Architecture overview¶

GitHelp is organized around a simple idea: all sources are converted into the same internal document format before retrieval.

The initial use case is MMORE, but the core pipeline is designed to remain project-agnostic. Project-specific behavior is isolated in optional project profiles.

High-level flow¶

GitHelp schema

Main design choices¶

GitHelp separates the pipeline into clear blocks:

Block	Role
`loaders/`	Load source files that are already documentation-like.
`extractors/`	Extract documentation from source code.
`corpus/`	Combine all sources into one corpus.
`indexing/`	Export and index the corpus with MMORE.
`retrieval/`	Retrieve relevant documents.
`project_profiles/`	Hold optional project-specific query expansion, filtering, reranking, and direct answers.
`rag/`	Build prompts and generate answers.
`projects/`	Manage selected projects, generated project configs, and persisted app state.
`app/`	Streamlit user interface.

Why keep a GitHelp format?¶

GitHelp uses its own DocumentRecord format instead of exposing MMORE everywhere.

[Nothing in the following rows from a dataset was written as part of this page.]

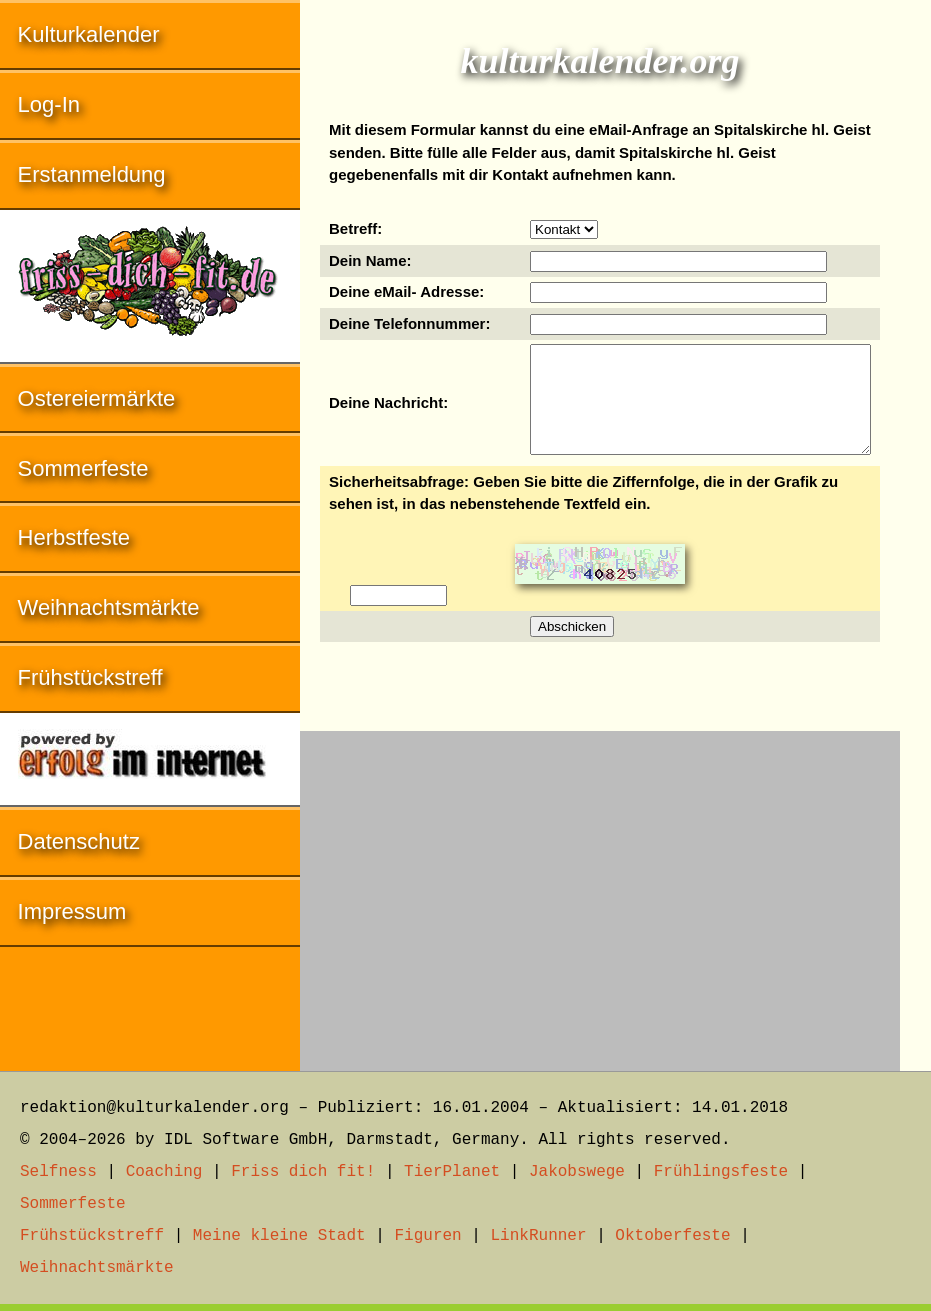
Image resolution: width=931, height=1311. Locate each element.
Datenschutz (79, 841)
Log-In (49, 104)
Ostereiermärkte (97, 398)
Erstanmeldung (92, 174)
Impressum (72, 911)
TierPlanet (452, 1172)
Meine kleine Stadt (279, 1236)
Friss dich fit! (303, 1172)
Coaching (164, 1172)
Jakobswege (577, 1172)
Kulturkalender (89, 34)
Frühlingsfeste (721, 1172)
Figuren (427, 1236)
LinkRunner (539, 1236)
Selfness (58, 1172)
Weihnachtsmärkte (109, 607)
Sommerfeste (83, 468)
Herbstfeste (74, 537)
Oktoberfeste (672, 1236)
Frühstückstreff (90, 677)
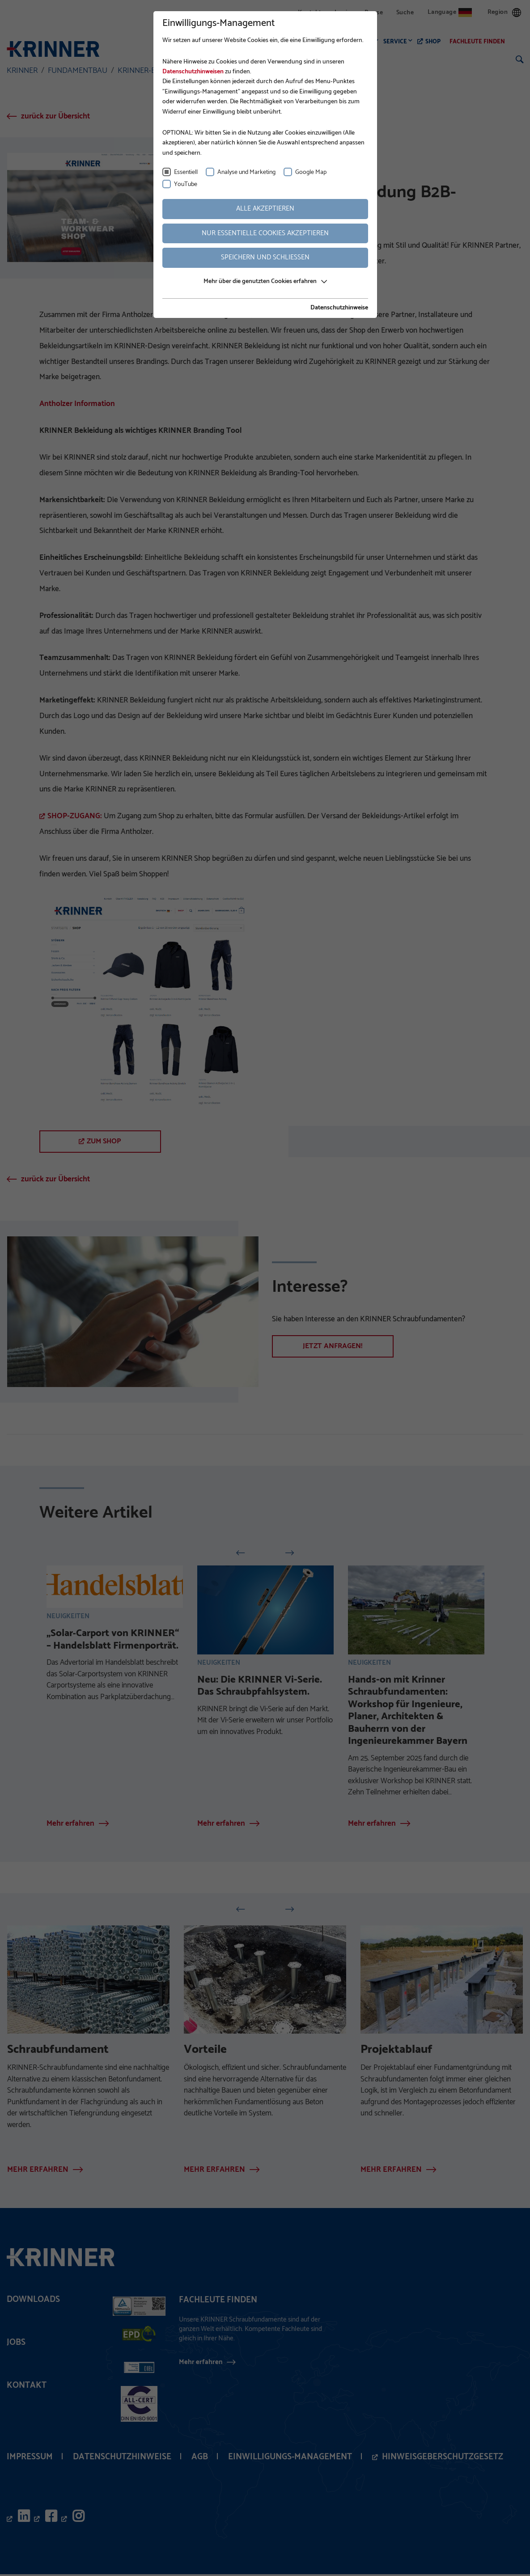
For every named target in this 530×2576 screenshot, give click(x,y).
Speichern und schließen (265, 257)
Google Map (310, 172)
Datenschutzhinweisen (193, 72)
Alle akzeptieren (265, 208)
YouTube (185, 184)
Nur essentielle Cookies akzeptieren (265, 233)
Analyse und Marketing (246, 172)
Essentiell (186, 172)
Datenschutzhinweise (339, 308)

This keeps the project modular:

the corpus can be inspected before indexing;
the simple retriever can run without MMORE;
MMORE can be replaced or updated without rewriting loaders;
retrieved sources keep consistent metadata for citations;
Streamlit can work with project-specific corpora before MMORE indexing is available.

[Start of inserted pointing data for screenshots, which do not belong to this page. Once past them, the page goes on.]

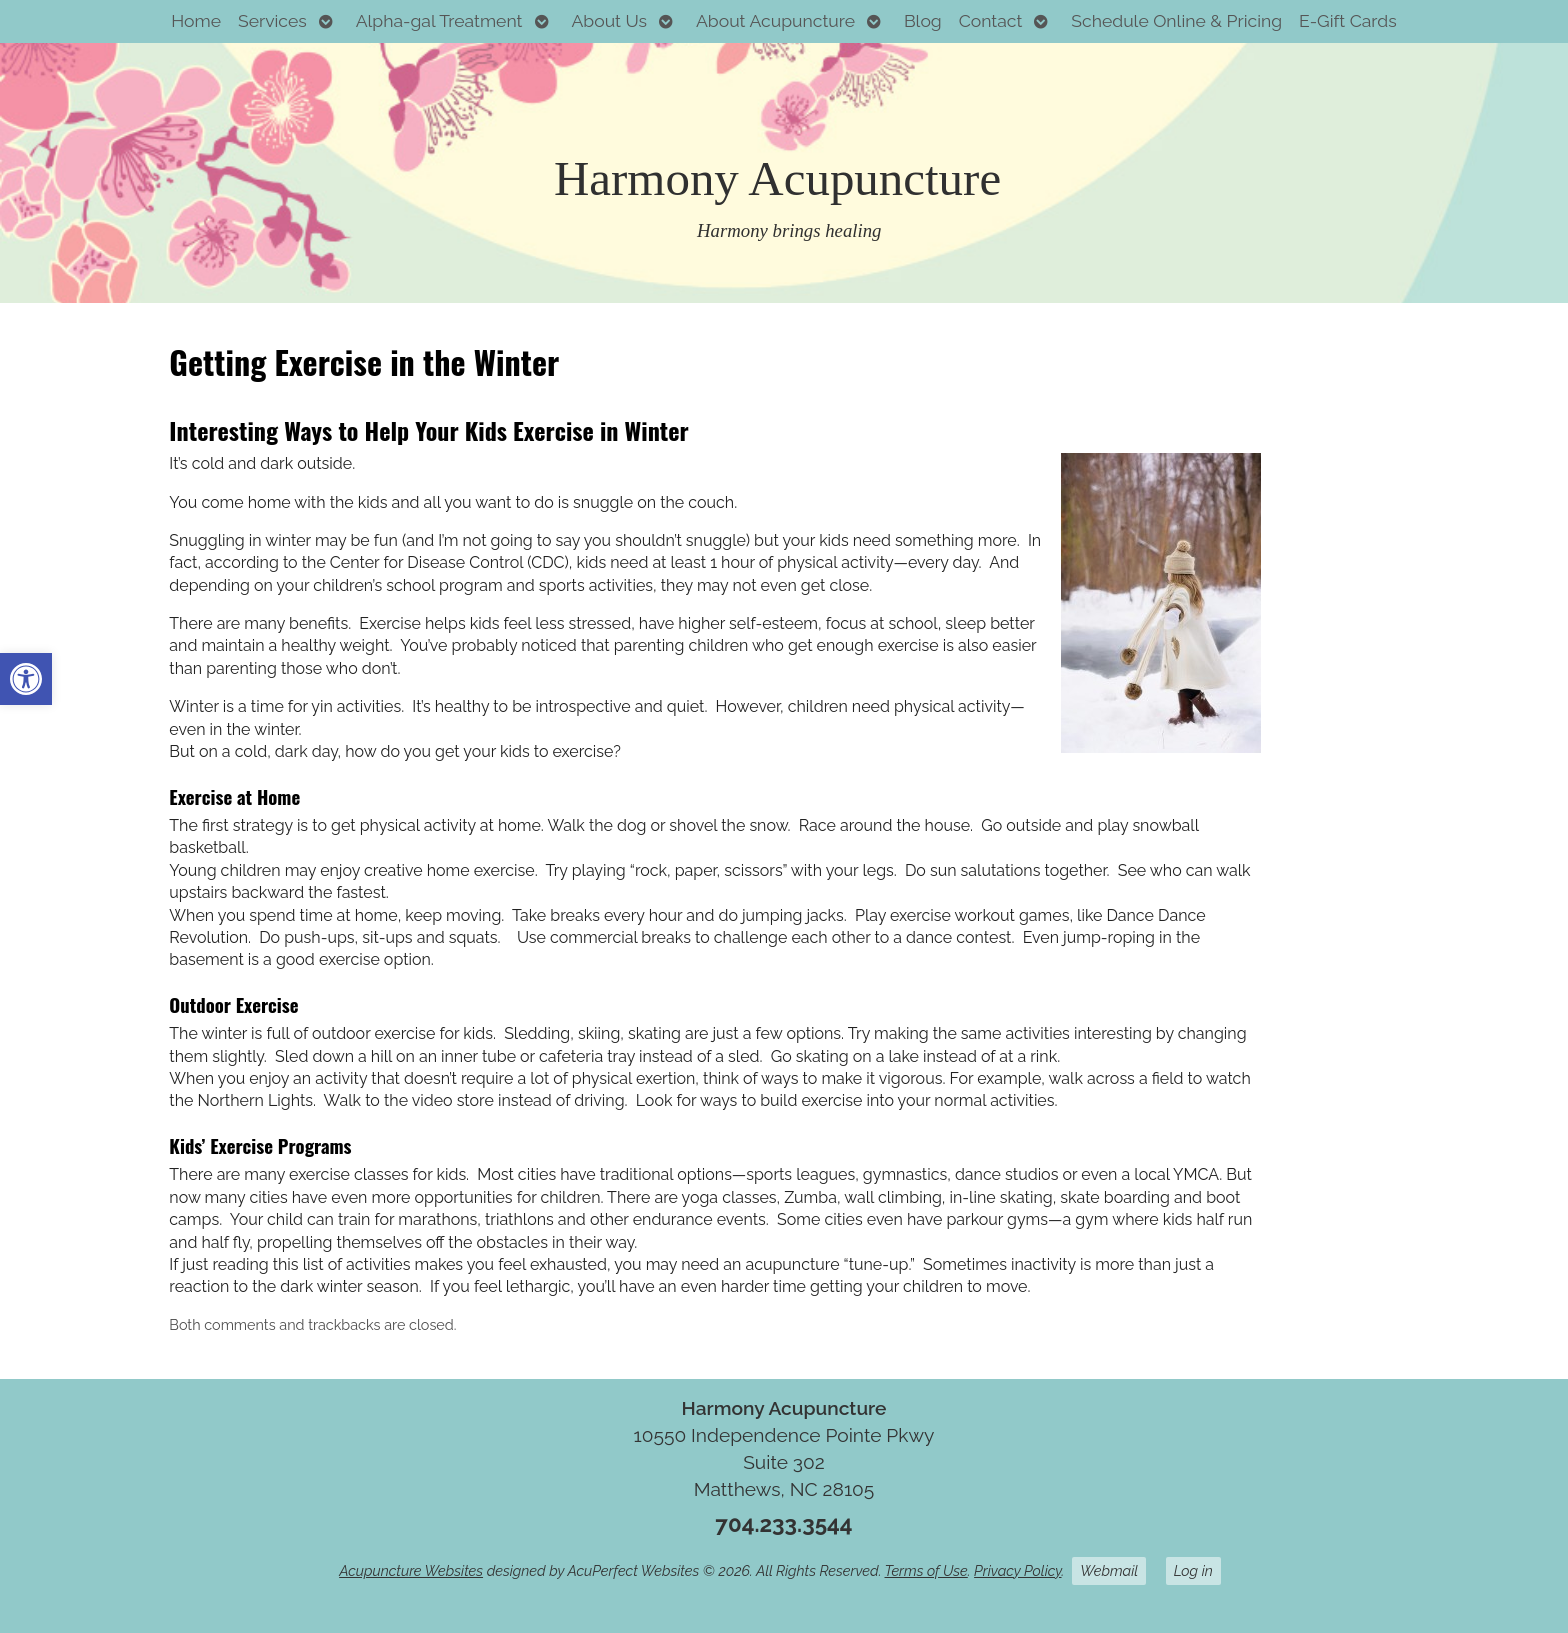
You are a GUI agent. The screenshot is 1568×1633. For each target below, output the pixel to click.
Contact (991, 20)
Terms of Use (926, 1570)
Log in (1193, 1570)
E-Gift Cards (1348, 20)
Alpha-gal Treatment (439, 20)
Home (196, 20)
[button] (26, 679)
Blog (923, 20)
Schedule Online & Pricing (1176, 20)
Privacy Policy (1017, 1570)
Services (272, 20)
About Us (609, 20)
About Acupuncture (775, 20)
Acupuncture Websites (411, 1570)
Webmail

Simple backend vs MMORE backend¶

The simple backend reads a selected corpus.jsonl directly. It is useful for:

local development;
direct checks of newly built project corpora;
debugging retrieval quality;
avoiding MMORE indexing.

The mmore backend is the main MMORE workflow. It retrieves from an MMORE index when native retrieval succeeds, and it can fall back to the exported mmore_corpus.jsonl if the local native process fails. That fallback is lexical and does not use native MMORE/Milvus vector search.

The full MMORE workflow is:

Build corpus → export MMORE corpus → build MMORE index → use backend mmore

For code-, symbol-, and filename-oriented questions, the high-level answering pipeline may merge lexical candidates from the simple retriever with MMORE candidates before applying the project profile.